线程层

本节是关于 Numba 的线程层，这是用于内部执行并行执行的库，该并行执行是通过使用 parallel 目标在 CPU 上发生的，具体包括：

在 @jit 和 @njit 中使用 parallel=True 关键字参数。
在 @vectorize 和 @guvectorize 中使用 target='parallel' 关键字参数。

备注

如果代码库没有使用 threading 或 multiprocessing 模块（或任何其他形式的并行性），Numba 附带的线程层默认设置将运行良好，无需进一步操作！

哪些线程层是可用的？

有三种可用的线程层，它们的名称如下：

tbb - 由 Intel TBB 支持的线程层。
omp - 一个由 OpenMP 支持的线程层。
workqueue - 一个简单的内置工作共享任务调度器。

在实践中，唯一保证存在的线程层是 workqueue。omp 层需要存在合适的 OpenMP 运行时库。tbb 层需要存在 Intel 的 TBB 库，这些可以通过 conda 命令获取:

$ conda install tbb

如果你通过 pip 安装了 Numba，可以通过运行以下命令来启用 TBB:

$ pip install tbb

备注

Numba 默认的线程层搜索和加载方式对缺失库、不兼容的运行时等具有容忍性。

设置线程层

线程层通过环境变量 NUMBA_THREADING_LAYER 或通过赋值给 numba.config.THREADING_LAYER 来设置。如果使用编程方式设置线程层，它必须在任何基于 Numba 的并行目标编译逻辑发生之前进行。有两种选择线程层的方法，第一种是选择在各种并行执行形式下安全的线程层，第二种是通过线程层名称进行显式选择（例如 tbb）。

设置线程层选择的优先级

默认情况下，线程层按 'tbb'、'omp' 然后 'workqueue' 的顺序搜索。

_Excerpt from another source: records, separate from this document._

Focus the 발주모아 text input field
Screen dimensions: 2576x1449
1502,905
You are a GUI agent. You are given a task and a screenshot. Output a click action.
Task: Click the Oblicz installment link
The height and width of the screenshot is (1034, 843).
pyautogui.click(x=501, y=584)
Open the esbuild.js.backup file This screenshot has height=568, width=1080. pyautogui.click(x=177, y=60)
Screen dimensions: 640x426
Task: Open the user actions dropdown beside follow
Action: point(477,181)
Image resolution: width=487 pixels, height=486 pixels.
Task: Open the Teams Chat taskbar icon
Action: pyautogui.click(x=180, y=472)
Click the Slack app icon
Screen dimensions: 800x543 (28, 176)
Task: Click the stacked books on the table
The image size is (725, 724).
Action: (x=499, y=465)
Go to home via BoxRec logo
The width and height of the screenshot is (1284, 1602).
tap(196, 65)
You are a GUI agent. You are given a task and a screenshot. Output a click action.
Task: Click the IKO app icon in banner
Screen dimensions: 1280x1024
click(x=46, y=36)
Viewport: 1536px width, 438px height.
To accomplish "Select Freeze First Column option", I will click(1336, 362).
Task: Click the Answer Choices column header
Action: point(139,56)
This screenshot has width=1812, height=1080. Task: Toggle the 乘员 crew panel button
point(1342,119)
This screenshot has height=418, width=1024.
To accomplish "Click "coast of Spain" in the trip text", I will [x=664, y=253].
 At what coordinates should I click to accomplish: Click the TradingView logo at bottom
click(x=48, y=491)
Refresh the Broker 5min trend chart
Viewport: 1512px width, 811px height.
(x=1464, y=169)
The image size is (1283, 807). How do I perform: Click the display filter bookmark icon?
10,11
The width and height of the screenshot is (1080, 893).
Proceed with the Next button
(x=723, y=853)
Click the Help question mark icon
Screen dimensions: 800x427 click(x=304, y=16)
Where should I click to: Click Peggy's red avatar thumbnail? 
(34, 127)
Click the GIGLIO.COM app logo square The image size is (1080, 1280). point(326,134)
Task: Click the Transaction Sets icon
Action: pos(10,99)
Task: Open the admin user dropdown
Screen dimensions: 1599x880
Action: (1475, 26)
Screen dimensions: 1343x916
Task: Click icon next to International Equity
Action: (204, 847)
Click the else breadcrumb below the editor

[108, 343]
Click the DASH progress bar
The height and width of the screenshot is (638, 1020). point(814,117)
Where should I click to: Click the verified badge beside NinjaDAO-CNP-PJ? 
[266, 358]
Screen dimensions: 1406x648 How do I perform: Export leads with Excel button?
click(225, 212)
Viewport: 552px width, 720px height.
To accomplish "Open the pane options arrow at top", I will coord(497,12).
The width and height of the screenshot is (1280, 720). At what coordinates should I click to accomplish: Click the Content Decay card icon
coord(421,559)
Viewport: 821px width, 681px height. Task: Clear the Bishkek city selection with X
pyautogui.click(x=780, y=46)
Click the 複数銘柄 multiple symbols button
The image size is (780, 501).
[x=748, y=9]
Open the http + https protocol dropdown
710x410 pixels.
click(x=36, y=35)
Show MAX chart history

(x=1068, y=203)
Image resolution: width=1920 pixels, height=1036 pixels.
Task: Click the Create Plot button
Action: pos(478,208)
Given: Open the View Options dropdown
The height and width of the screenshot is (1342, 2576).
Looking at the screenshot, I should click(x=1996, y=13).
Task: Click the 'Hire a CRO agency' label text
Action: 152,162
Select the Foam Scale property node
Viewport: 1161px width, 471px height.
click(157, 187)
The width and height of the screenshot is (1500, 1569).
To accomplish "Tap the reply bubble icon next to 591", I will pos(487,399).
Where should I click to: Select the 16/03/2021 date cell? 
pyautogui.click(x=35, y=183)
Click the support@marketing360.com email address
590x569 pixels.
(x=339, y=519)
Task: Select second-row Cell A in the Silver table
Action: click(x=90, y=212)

要更改此搜索顺序同时根据可用性选择线程层，可以使用环境变量 NUMBA_THREADING_LAYER_PRIORITY。

请注意，它也可以通过 numba.config.THREADING_LAYER_PRIORITY 设置。类似于 numba.config.THREADING_LAYER，它必须在任何基于 Numba 的并行目标编译逻辑发生之前设置。

例如，要指示 Numba 首先选择 omp``（如果可用），然后是 ``tbb 等等，设置环境变量为 NUMBA_THREADING_LAYER_PRIORITY="omp tbb workqueue"。或者通过编程方式，numba.config.THREADING_LAYER_PRIORITY = ["omp", "tbb", "workqueue"]。

选择一个线程层以实现安全的并行执行

并行执行从根本上源自核心 Python 库，有四种形式（前三种形式也适用于通过其他方式使用并行执行的代码！）：

threads 来自 threading 模块。
通过 spawn 从 multiprocessing 模块生成进程（在 Windows 上默认，仅在 Unix 上的 Python 3.4+ 可用）
通过 fork 从 multiprocessing 模块 fork 进程（在 Unix 上默认）。
通过使用 forkserver``（仅在 Unix 上的 Python 3 中可用）从 ``multiprocessing 模块 fork 进程。本质上，一个新的进程被生成，然后根据请求从这个新进程进行 fork。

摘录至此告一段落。